A female Xylocopa aruana-lieftincki, an Australian carpenter bee. Photo credit: Mario Vallejo-Marin.
A female Xylocopa aruana-lieftincki, an Australian carpenter bee. Photo credit: Mario Vallejo-Marin.
Bees have many different occupations. Some make perfume, while others chew leaves to build their nests, many are social, living in colonies, while others are solitary. But one thing unites all 20,000 bee species: they all buzz, beating their wings ∼200 times per second while rushing around. Bees can also range in size from minute stingless bees – no more than 2 mm in length – up to colossal leafcutters that are almost 4 cm long. But how do this enormous size range and lifestyle differences affect the characteristics of the defensive buzzes the bees produce when they want to frighten something off – from the pitch and duration, to the amplitude (swing range) of their body oscillations? ‘Bee vibrations have been studied in only a handful of species and we know very little about how they vary among species’, says Mario Vallejo-Marin from Uppsala University, Sweden, so he and a team of international collaborators from Australia, Mexico, Portugal, Sweden and the USA decided to set the record straight.
Initially, Vallejo-Marin visited Scotland's Orkney Islands and the Outer Hebrides with his wife, Gillian Vallejo, and their kids to collect bees, before joining colleagues in Australia and Mexico on separate bee-hunt expeditions. Across the field trips, the researchers collected 356 bees of 65 different bee types (taxa); back in each field lab, they pressed a tiny motion sensor against each bee’s body to encourage the insects to produce warning buzzes as they recorded the movement. ‘A big challenge was how to travel to remote places while collecting bee buzzes in freshly captured bees of all kinds. We had to improvise a lot’, he chuckles.
Eventually recording 15,000 warning buzzes, Vallejo-Marin describes how some only lasted 0.05 s, while a bee in Mexico maintained an astonishing 43 s long buzz. Some of the bees accelerated their bodies at just ∼0.2g, while others achieved extraordinary accelerations of ∼140g (1473 m s−2). But how did the strength and swing range (amplitude) of the body movements vary from species to species?

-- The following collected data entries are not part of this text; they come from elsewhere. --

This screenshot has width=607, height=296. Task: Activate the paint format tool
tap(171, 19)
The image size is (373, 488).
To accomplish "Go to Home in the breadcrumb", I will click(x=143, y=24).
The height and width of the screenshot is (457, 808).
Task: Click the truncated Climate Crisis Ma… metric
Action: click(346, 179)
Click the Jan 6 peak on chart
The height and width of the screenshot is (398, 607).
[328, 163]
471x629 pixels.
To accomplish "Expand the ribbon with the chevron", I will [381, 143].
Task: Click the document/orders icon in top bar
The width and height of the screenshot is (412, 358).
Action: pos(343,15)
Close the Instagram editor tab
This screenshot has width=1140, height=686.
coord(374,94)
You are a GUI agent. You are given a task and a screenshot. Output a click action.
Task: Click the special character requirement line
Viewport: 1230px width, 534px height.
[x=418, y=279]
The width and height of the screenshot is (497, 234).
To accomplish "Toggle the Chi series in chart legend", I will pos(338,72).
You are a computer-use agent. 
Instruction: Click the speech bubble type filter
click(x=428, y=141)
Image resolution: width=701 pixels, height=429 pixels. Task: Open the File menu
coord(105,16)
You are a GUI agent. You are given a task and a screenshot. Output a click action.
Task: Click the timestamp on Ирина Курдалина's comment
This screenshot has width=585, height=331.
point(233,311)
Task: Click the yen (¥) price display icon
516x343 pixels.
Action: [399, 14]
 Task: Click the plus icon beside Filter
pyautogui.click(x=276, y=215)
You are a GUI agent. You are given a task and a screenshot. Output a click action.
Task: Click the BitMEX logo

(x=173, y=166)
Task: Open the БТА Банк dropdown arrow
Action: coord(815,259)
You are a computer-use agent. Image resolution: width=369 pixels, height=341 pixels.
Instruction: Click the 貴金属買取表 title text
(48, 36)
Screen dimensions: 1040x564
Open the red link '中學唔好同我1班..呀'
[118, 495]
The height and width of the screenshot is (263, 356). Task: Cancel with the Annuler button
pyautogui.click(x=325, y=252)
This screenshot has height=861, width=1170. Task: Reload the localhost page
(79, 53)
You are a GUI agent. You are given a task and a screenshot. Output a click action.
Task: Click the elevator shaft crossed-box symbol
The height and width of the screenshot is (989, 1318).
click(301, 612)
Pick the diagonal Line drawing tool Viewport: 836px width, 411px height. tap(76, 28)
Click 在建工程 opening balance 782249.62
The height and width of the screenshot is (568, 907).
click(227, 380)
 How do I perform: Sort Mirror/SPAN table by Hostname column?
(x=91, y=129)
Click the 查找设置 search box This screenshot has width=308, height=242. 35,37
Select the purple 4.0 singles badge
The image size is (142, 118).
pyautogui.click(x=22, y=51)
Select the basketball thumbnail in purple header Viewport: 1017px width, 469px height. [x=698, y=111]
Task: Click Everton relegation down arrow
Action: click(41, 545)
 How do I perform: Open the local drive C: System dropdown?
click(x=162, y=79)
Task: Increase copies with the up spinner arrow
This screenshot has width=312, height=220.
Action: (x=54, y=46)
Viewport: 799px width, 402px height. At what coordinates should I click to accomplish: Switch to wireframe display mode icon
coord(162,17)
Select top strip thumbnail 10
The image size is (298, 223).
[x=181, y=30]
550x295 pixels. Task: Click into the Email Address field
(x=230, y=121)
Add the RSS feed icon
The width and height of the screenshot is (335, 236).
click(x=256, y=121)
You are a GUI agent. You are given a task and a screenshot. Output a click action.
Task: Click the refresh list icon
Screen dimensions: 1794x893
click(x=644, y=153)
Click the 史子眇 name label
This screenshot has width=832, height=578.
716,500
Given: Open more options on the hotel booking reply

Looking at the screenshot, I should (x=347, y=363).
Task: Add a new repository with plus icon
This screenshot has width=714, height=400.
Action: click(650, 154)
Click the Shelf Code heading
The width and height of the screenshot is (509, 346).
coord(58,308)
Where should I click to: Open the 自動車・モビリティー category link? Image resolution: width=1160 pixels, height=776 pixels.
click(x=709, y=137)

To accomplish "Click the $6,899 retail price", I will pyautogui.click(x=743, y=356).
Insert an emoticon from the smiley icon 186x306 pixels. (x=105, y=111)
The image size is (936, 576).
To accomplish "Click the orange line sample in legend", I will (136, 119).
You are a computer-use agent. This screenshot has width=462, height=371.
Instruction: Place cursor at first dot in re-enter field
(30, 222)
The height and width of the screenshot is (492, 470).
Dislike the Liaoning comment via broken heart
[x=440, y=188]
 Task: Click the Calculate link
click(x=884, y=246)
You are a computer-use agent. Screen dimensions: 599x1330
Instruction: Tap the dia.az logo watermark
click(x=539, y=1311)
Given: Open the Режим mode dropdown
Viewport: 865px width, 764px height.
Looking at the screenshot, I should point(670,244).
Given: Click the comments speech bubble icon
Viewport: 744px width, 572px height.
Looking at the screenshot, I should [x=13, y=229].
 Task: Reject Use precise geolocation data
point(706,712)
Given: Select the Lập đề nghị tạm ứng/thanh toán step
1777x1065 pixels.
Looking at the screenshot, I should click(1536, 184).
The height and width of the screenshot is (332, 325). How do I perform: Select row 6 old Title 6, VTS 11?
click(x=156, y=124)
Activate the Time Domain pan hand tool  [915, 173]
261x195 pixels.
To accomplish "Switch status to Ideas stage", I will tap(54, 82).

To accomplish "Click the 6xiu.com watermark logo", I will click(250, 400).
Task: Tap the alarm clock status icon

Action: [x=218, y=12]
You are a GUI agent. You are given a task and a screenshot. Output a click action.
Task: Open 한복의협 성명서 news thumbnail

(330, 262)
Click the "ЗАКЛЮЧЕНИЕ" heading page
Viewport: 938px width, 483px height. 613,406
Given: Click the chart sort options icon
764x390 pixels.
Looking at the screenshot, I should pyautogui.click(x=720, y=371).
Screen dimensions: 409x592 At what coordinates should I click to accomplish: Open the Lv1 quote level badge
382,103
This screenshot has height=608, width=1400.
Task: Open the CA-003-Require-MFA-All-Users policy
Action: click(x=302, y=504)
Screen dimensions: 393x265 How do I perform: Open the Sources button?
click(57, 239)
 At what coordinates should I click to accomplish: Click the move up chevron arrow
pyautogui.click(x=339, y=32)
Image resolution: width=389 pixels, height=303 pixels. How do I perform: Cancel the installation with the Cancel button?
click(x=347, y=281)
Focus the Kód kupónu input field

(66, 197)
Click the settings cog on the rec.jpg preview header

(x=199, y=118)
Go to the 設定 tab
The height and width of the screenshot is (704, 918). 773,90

Looking at a graph of the width of the bees’ thoraxes (the wider the thorax, the more muscle is packed in), it was clear that the bees with the largest thoraxes produced the strongest buzzes with the greatest accelerations. However, the pitch of the buzz (determined by the frequency at which the bee vibrates its body) varied from 40 to 488 Hz regardless of the bees’ thorax size; so, thorax size does not affect the pitch of warning buzzes. In addition, when Vallejo-Marin took a closer look at the buzzes produced by bees of the same species, it was clear that individual bees could vary the strength of their buzzes and the strength varied from bee to bee. ‘The amplitude of the vibration seems to be under neural control’, says Vallejo-Marin, adding, ‘The bees can both turn the buzzes on and off and also modulate the amplitude of their vibrations’.
Knowing that some bees grip onto flowers and give them a good buzz to release pollen, Vallejo-Marin also looked at how the buzzes of buzz-pollinating bees and non-buzz-pollinating bees varied and admits that he was surprised that buzz-pollinating bees produce stronger buzzes with higher accelerations than bees that do not buzz pollen from flowers. ‘This might be a small step towards trying to solve the puzzle of why some bees, and not others, buzz pollinate’, he suggests.
So, the key to a big warning buzz is the amount of muscle that a bee can pack inside its thorax and Vallejo-Marin is curious to find out how much pollen bees liberate from flowers when giving them a good shake.